Algo sobre la historia detrás de la primera foto de un agujero negro

La primera fotografía de un agujero negro, que se dio a conocer el último miércoles y que se encuentra a 55 millones años luz de la Tierra, fue posible gracias a la experta en ciencias de la computación Katie Bouman, de 29 años, quién lideró el desarrollo de un programa informático con el que se obtuvo la foto.

Bouman comenzó a desarrollar el algoritmo hace tres años cuando era estudiante de posgrado, con la asistencia de un equipo del Laboratorio de Ciencias de la Computación e Inteligencia Artificial del MIT, el Centro de Astrofísica Harvard-Smithsonian y el Observatorio Haystack del MIT.

¿Cómo se tomó la fotografía del agujero negro?

Bouman explicaba en noviembre de 2016 cómo podemos tomar una fotografía de la oscuridad máxima con el Telescopio Event Horizon. (Para activar los subtítulos, debes hacer clic en el ícono ubicado en el vertice inferior derecho del video).

Viendo lo invisible

En el corazón de la Vía Láctea hay un agujero negro supermasivo, que se alimenta de un disco giratorio de gas caliente y aspira todo lo que se aventura demasiado cerca, incluso la luz.
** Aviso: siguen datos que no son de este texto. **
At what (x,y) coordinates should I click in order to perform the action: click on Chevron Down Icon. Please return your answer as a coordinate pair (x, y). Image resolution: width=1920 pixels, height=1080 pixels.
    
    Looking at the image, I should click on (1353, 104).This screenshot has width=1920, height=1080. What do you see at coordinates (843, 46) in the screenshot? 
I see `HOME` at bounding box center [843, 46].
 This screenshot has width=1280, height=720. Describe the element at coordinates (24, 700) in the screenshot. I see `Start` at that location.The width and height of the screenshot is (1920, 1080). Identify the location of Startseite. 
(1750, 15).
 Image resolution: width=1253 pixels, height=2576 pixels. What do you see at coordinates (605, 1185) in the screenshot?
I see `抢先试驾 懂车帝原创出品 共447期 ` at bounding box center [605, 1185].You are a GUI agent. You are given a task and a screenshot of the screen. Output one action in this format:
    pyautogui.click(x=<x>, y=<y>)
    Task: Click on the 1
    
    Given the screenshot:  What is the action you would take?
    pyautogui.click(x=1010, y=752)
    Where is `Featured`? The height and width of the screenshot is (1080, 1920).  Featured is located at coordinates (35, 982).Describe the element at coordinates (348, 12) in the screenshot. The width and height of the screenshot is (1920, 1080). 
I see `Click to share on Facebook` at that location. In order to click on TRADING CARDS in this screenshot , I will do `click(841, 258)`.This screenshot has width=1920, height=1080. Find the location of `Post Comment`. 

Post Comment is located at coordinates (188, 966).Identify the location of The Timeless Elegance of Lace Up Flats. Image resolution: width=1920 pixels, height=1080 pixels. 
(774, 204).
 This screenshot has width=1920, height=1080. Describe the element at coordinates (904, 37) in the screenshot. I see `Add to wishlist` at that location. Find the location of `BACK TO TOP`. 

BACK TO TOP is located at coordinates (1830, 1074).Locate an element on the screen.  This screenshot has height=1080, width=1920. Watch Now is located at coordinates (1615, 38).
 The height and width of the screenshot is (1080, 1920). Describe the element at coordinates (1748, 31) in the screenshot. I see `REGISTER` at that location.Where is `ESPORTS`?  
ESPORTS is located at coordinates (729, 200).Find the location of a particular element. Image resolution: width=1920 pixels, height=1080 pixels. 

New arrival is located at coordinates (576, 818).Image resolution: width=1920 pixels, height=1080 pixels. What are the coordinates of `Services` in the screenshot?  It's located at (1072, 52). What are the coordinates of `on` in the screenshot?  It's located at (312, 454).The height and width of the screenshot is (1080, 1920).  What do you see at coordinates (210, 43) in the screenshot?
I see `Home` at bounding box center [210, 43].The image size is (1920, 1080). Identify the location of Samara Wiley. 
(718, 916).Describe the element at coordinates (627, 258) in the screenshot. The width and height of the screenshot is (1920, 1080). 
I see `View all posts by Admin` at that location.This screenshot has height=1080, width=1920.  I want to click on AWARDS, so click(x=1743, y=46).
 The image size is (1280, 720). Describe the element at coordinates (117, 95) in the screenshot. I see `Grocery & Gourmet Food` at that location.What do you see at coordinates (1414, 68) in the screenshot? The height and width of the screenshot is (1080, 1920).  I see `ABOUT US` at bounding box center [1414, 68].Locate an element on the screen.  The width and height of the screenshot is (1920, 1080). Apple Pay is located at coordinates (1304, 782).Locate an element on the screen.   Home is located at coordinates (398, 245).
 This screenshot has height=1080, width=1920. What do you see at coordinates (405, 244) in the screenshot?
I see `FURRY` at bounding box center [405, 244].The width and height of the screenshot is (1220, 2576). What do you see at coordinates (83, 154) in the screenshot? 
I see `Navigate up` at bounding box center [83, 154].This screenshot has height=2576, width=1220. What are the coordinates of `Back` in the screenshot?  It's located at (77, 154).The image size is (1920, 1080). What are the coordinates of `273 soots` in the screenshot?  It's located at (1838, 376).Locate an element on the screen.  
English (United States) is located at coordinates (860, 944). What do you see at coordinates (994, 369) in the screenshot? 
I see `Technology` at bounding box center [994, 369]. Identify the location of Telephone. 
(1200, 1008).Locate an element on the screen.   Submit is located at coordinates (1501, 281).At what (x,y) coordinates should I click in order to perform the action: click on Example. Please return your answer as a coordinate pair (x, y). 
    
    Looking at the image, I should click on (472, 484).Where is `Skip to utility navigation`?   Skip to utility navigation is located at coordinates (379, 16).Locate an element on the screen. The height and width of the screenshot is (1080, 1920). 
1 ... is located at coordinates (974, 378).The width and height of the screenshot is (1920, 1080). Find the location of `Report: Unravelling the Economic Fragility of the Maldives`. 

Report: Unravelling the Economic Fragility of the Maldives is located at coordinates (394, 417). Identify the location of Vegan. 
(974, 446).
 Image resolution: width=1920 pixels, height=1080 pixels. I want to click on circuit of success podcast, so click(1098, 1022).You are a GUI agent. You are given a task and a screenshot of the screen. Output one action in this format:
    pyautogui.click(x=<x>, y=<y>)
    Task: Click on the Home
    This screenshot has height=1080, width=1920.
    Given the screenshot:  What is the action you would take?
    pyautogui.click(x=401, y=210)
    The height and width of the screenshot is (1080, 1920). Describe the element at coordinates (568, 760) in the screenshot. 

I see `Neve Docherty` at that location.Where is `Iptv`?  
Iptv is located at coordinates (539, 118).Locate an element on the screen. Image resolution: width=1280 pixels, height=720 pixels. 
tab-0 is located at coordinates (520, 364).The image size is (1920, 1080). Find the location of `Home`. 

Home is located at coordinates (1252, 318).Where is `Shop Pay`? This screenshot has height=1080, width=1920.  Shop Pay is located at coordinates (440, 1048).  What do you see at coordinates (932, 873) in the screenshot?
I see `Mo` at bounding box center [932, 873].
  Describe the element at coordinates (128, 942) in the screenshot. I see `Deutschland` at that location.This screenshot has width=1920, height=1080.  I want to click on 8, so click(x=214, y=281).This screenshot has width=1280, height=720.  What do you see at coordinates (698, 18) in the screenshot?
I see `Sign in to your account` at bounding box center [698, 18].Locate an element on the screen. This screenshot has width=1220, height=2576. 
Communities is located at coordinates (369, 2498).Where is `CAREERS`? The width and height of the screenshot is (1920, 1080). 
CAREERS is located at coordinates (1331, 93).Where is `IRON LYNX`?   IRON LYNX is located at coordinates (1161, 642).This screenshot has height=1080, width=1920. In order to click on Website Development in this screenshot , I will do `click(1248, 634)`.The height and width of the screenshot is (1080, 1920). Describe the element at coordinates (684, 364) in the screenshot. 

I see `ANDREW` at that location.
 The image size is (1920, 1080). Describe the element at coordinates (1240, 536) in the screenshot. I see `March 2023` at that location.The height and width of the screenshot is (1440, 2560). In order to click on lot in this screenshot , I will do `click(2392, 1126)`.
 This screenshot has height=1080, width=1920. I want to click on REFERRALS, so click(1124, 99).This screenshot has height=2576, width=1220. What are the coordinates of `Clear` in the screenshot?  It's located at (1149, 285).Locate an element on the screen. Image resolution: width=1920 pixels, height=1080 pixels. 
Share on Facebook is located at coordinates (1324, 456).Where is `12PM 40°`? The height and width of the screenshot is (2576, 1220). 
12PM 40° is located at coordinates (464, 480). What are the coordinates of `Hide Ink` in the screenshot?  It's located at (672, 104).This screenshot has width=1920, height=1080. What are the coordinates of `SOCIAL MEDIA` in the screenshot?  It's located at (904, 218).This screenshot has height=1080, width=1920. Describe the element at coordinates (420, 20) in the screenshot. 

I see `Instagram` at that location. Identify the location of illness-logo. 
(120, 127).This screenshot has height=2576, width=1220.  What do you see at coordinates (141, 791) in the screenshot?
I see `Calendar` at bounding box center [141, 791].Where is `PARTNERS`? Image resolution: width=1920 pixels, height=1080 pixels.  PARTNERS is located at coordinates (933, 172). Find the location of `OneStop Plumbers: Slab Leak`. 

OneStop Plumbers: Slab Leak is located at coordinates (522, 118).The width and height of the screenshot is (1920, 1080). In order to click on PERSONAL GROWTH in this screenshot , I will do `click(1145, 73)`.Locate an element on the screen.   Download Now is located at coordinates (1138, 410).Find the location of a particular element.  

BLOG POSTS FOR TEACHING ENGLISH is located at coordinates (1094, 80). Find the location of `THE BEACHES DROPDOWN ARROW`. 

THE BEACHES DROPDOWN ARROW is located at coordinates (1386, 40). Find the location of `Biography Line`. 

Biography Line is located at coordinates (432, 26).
Es una concentración de masa tan grande, tan colosal, que produce una ‘rasgadura’ o curvatura en el tejido espacio-tiempo que cubre el universo. No podemos verlo, pero su horizonte de eventos proyecta una sombra, y una imagen de esa sombra podría ayudar a responder algunas preguntas importantes sobre el universo. Los científicos solían pensar que hacer una imagen de este tipo requeriría un telescopio del tamaño de la Tierra, hasta que Katie Bouman y un equipo de astrónomos propusieron una alternativa inteligente.

Lo que se observa de esta región finita del espacio es su sombra central, rodeada de un anillo luminoso de fotones y gas caliente que fluye alrededor. Está ubicado en el centro de la vecina galaxia Messier 87, localizada en la constelación de Virgo.

¿El próximo paso? Los científicos ya están trabajando en algoritmos que permitan reconstruir la evolución temporal de la imagen, que podríamos tener en menos de cinco años.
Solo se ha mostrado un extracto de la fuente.